June 1, 2010 7:49 pm | 9 Comments

My evangelism of high performance web sites started off in the context of quality code and development best practices. It’s easy for a style of coding to permeate throughout a company. Developers switch teams. Code is copied and pasted (especially in the world of web development). If everyone is developing in a high performance way, that’s the style that will characterize how the company codes.

This argument of promoting development best practices gained traction in the engineering quarters of the companies I talked to, but performance improvements continued to get backburnered in favor of new features and content that appealed to the business side of the organization. Improving performance wasn’t considered as important as other changes. Everyone assumed users wanted new features and that’s what got the most attention.

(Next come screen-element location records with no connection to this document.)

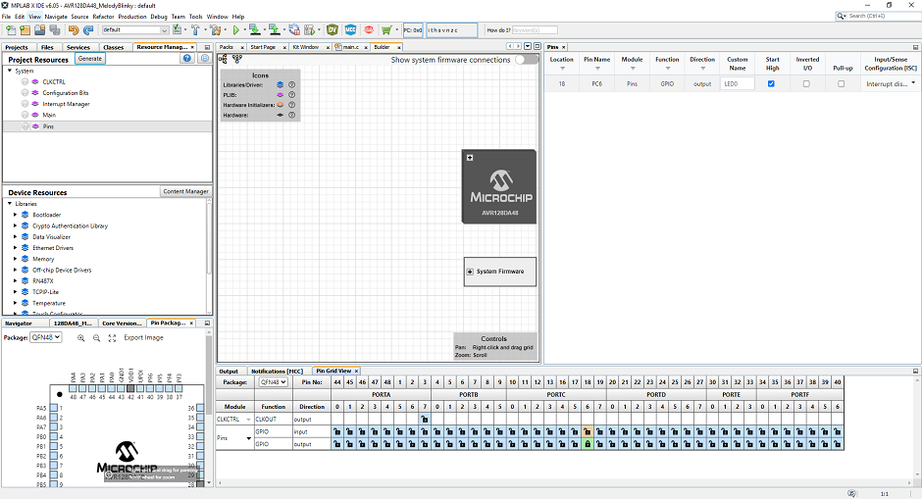
Task: Click the help icon in Project Resources
Action: click(187, 59)
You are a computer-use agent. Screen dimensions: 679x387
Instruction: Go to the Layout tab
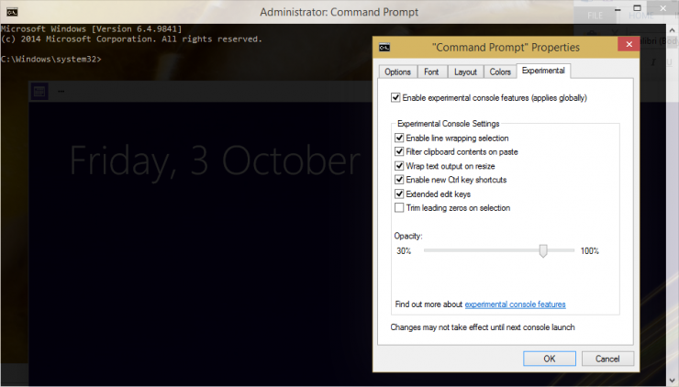point(465,72)
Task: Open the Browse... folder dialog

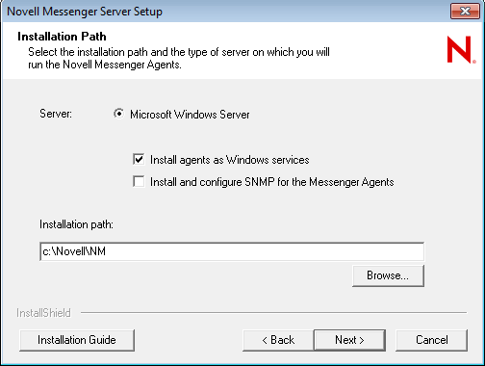Action: [388, 275]
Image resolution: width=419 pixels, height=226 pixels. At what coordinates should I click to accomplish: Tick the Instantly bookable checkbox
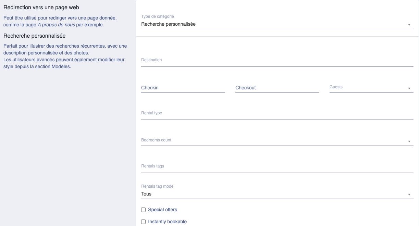pyautogui.click(x=144, y=222)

It became clear to me that we needed to show a business case for web performance. That’s why the theme for Velocity 2009 was “the impact of performance on the bottom line”. Since then there have been numerous studies released that have shown that improving performance does improve the bottom line. As a result, I’m seeing the business side of many web companies becoming strong advocates for Web Performance Optimization.

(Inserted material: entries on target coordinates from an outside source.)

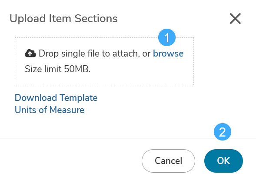
Task: Hit the teal OK button
Action: click(x=223, y=161)
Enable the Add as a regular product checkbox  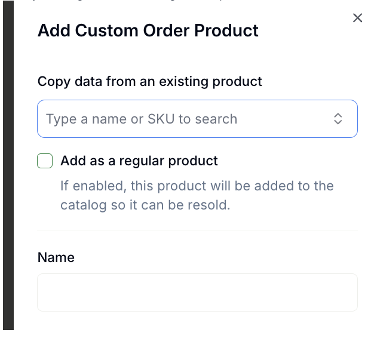click(45, 161)
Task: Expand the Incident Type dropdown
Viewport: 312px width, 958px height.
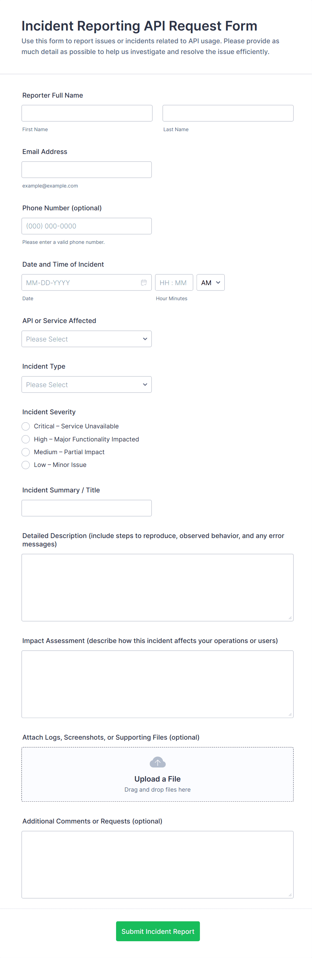Action: point(86,385)
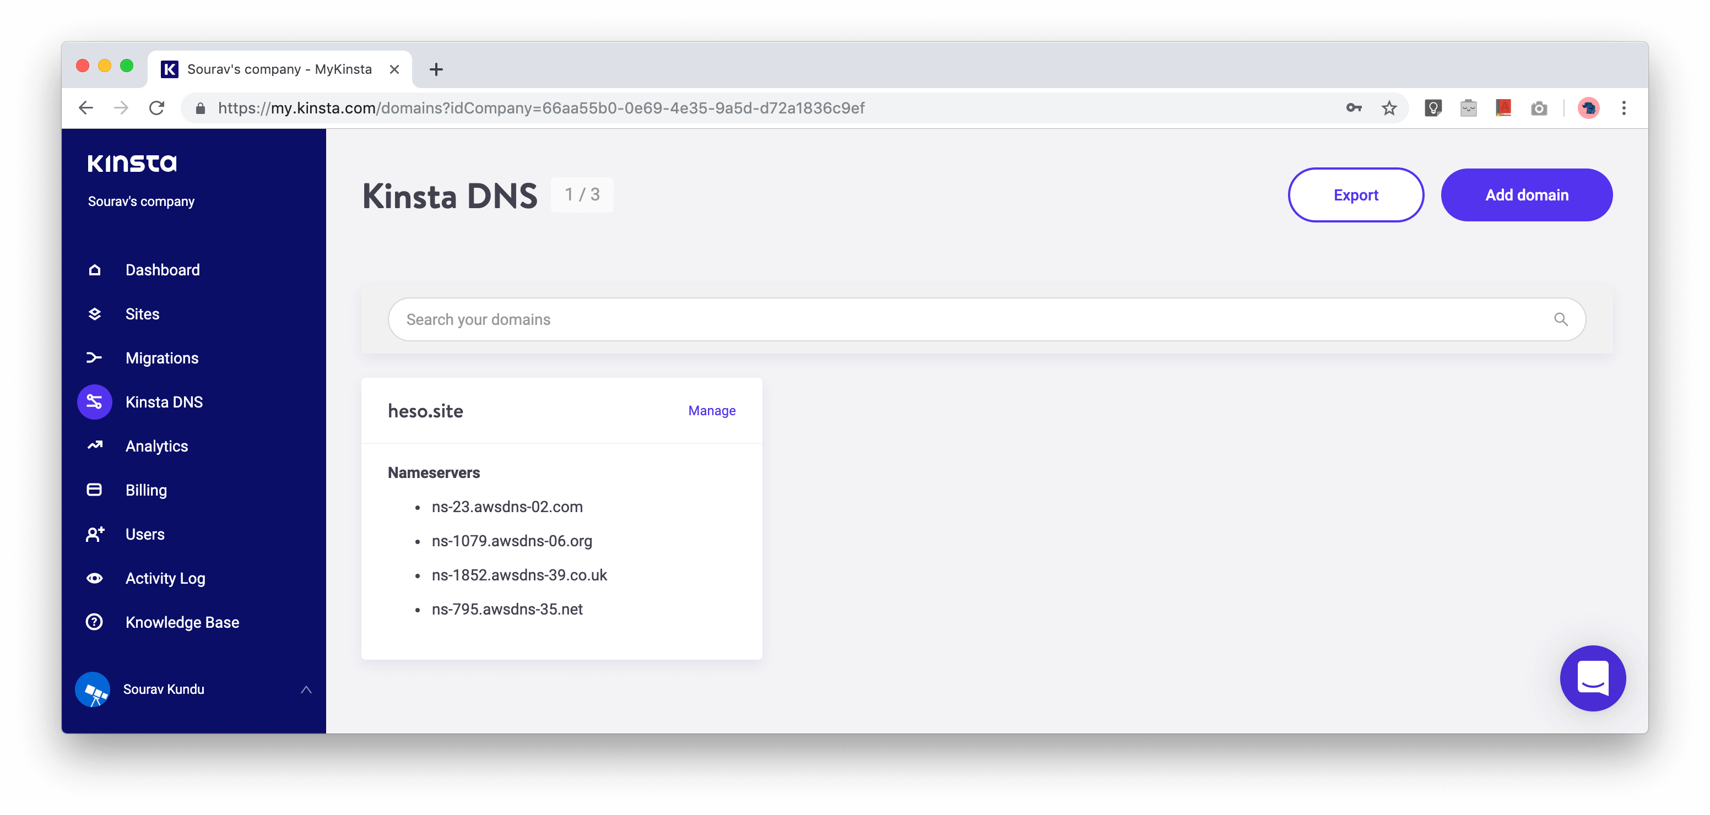Click the Dashboard icon in sidebar

point(96,269)
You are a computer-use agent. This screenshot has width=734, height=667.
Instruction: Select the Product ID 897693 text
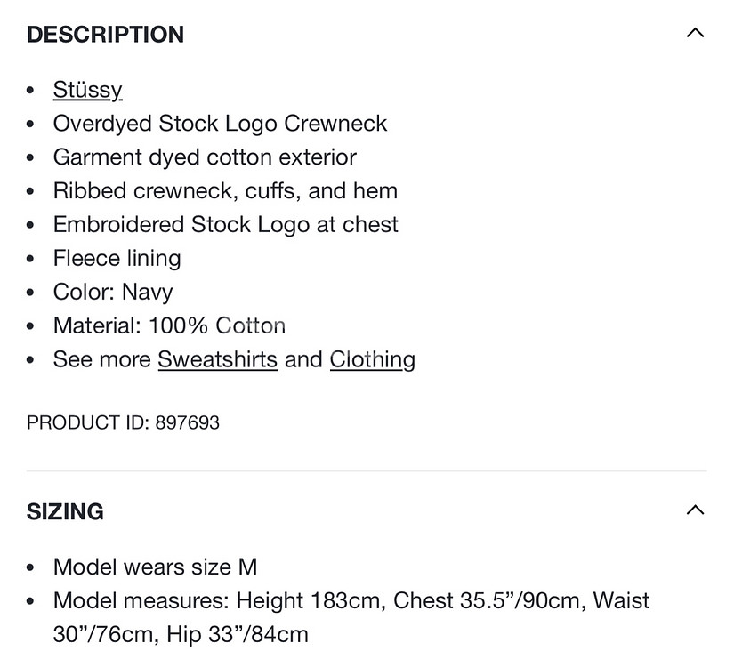[123, 422]
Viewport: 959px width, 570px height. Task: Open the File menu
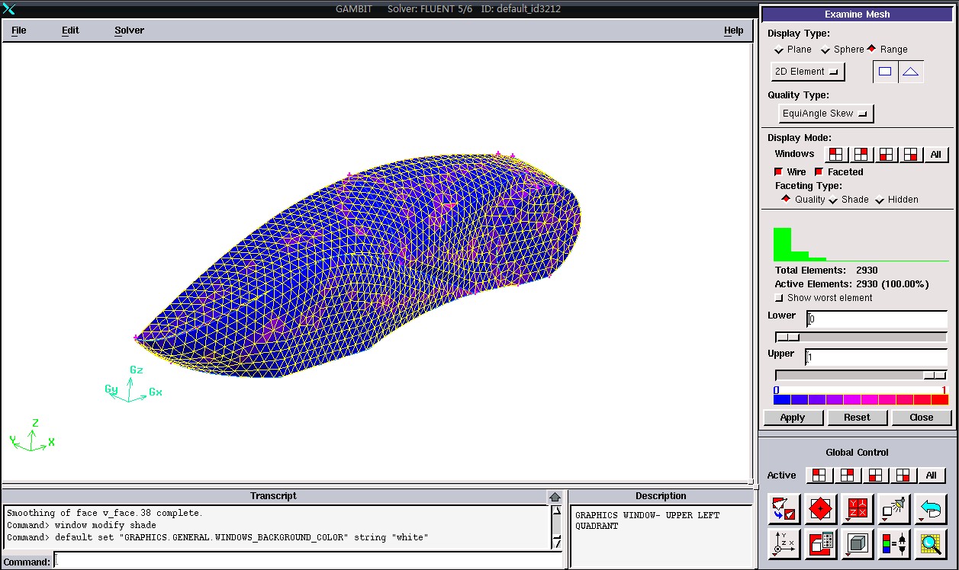tap(19, 30)
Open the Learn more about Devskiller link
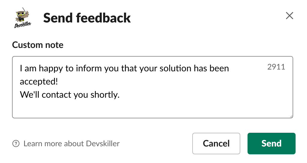 pyautogui.click(x=71, y=144)
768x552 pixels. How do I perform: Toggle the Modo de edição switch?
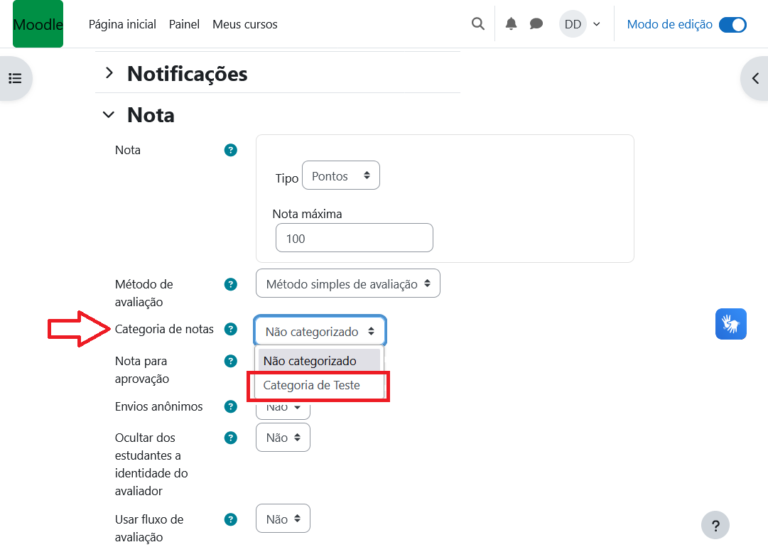pyautogui.click(x=732, y=25)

But there are still occasions when I have a hard time convincing a team that focusing on web performance, specifically frontend performance, is important. Shaving off hundreds (or even thousands) of milliseconds just doesn’t seem worthwhile to them. That’s when I pull out the big guns and explain that loading scripts and stylesheets in the typical way creates a frontend single point of failure that can bring down the entire site.

Examples of Frontend SPOF

The thought that simply adding a script or stylesheet to your web page could make the entire site unavailable surprises many people. Rather than focusing on CSS mistakes and JavaScript errors, the key is to think about what happens when a resource request times out. With this clue, it’s easy to create a test case:

<html>
<head>
<script src="http://www.snippet.com/main.js" type="text/javascript">
  </script>
</head>
<body>
Here's my page!
</body>
</html>

This HTML page looks pretty normal, but if snippet.com is overloaded the entire page is blank waiting for main.js to return. This is true in all browsers.

Here are some examples of frontend single points of failure and the browsers they impact. You can click on the Frontend SPOF test links to see the actual test page.

Frontend SPOF test Chrome Firefox IE Opera Safari
External Script blank below blank below blank below blank below blank below
Stylesheet flash flash blank below flash blank below
inlined @font-face delayed flash flash flash delayed
Stylesheet with @font-face delayed flash totally blank* flash delayed
Script then @font-face delayed flash totally blank* flash delayed

* Internet Explorer 9 does not display a blank page, but does “flash” the element.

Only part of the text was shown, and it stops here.